A look at the Lymph Node Biopsy
Lymph nodes, immune system tissue that makes up part of lymph vessels, are part of the lymphatic system. It is this system that delivers fluids to the heart and allows the passage of immune cells throughout the body. Lymph nodes play a very important part in the bodies defence mechanisms.
When cancer spreads from outside singular organs / tissues it often makes use of the lymphatic system to spread throughout the body. Therefore in advanced prostate cancer it is often necessary to analyse tissue from the adjacent pelvic lymph nodes to check for signs of cancer. There are many ways of removing lymph nodes and the procedure is known as a lymphadenectomy.
The Lymph Node Biopsy Procedure
In most cases the performance of a Lymph node biopsy procedure is used to analyse what stage a cancer may have reached. The biopsy makes it easier for the doctor to recommend the appropriate treatment for prostate cancer that may be required.
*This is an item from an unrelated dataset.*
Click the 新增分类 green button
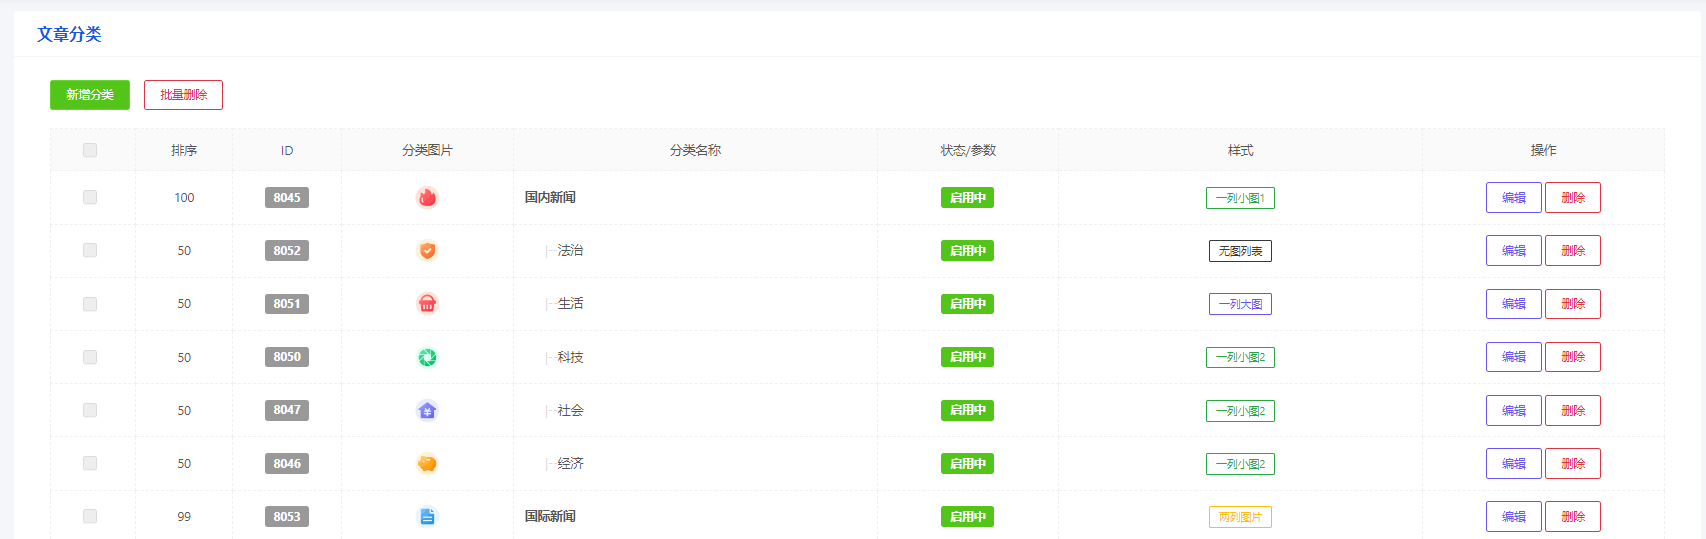 90,95
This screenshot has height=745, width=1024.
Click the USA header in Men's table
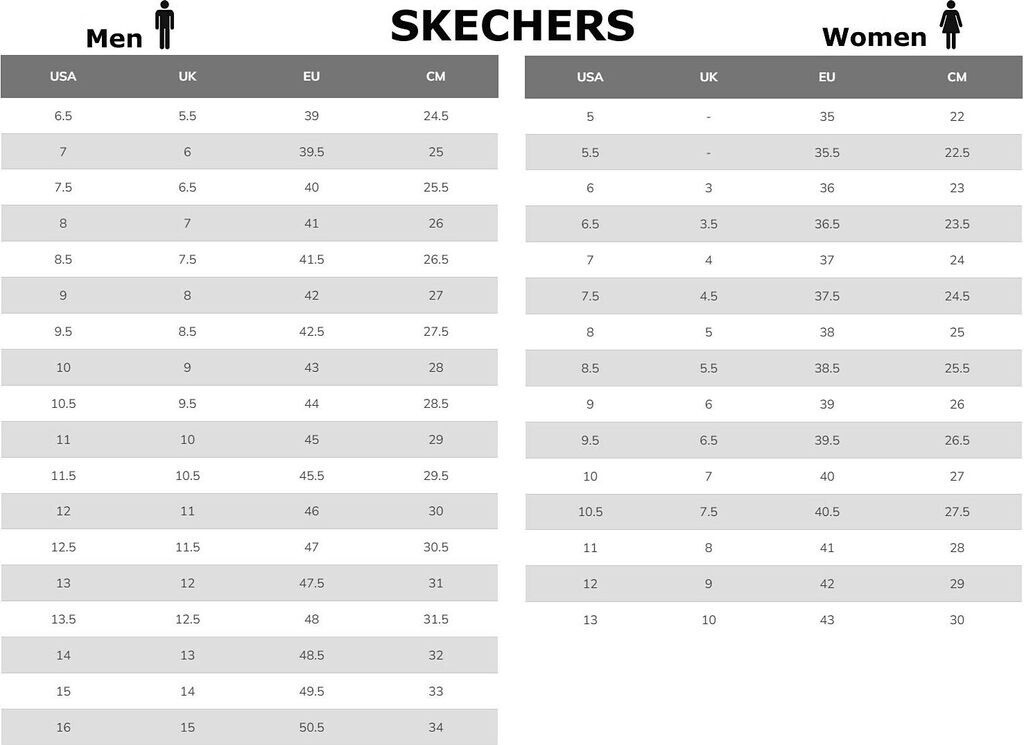63,76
Due to the advancement of other techniques such as PSA tests, the performance of lymph nodes biopsy for analysis is carried out far less frequently than in the past. In some prostate cancer treatments such as cryptology or radiation treatment then a biopsy of the lymph nodes may be performed prior to treatment to establish the true nature of a cancers advancement.
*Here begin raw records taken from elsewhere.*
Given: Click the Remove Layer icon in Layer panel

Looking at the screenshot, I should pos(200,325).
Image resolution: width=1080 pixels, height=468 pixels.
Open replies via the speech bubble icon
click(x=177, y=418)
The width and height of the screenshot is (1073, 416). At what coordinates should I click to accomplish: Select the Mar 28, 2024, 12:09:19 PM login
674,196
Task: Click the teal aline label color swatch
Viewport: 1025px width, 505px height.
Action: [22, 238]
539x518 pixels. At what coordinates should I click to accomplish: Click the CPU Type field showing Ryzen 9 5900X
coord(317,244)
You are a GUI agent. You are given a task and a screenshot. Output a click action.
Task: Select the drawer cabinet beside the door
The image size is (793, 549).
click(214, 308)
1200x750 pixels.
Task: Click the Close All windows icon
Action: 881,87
As a generalisation the removal of the lymphs is not used to fight cancer per se; if cancer is found in the nodes then the cancer would have already had a chance to enter the bloodstream and advance onto other organs. The doctor will therefore perform further tests in other areas of the body if the lymph nodes are found to be cancerous.
Types of Lymph Node Operations
There are several types of techniques that can be used for the removal of the lymph nodes or to gain tissue samples. These include:
Fine needle Aspiration (FNA): in this technique a fine needle is inserted into enlarged lymph nodes, tissue is removed, and the cells are analysed under a microscope for signs of cancer.
Laparoscopic Lymphadenectomy: This technique is slightly more invasive than FNA, but much less so than open lymphadenectomy (see below). Although the procedure is more time consuming than the use of open surgery, it usually results in far less pain and recovery times. The technique makes use of telescopic instruments to locate and remove the lymph nodes.
Open Lymphadenectomy: In this technique a surgeon will make a cut downwards from the abdomen, and remove the lymph node. The nodes will then be examined under a microscope. This technique is often used in conjunction with other prostate treatments.
If the surgeon is performing a radical prostatectomy then he will first analyse the results of the biopsy before deciding whether to remove the prostate or not. If signs of cancer are found in the lymph nodes then it is likely that the surgeon will decide not to remove the prostate. This is because the cancer is likely to have spread to other parts of the body and removal of the prostate will not contain the cancer, but may result in side effects.
There are many pros and cons of the different methods of lymph node biopsy and it is very important that you discuss these in depth with your doctor/ surgeon to make the best choices for your personal condition.